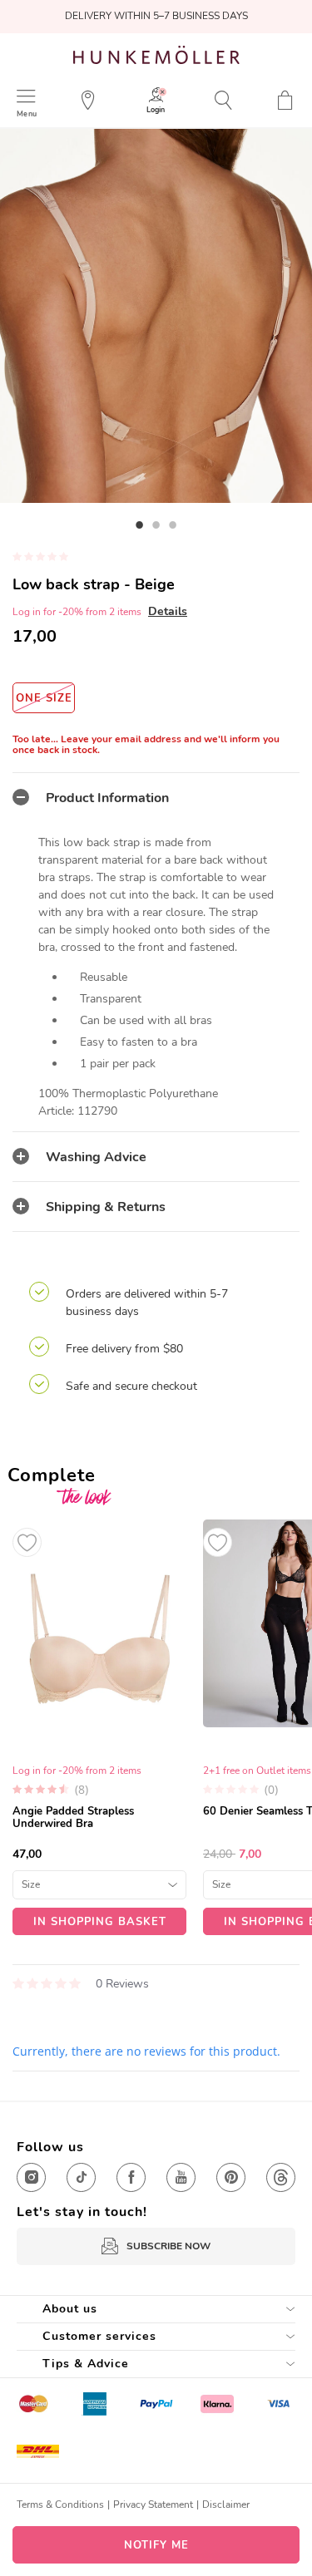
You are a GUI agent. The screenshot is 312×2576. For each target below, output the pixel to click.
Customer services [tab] (99, 2336)
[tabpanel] (156, 316)
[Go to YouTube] (181, 2177)
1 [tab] (139, 524)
· · · · · · ·
Work task :: Could you please repeat the entries above exactly, with every picture left out?

Written reply ::
You are a GUI agent. The screenshot is 312×2576. For each target below, output the pixel to click.
Customer services [tab] (99, 2336)
[tabpanel] (156, 316)
[Go to YouTube] (181, 2177)
1 [tab] (139, 524)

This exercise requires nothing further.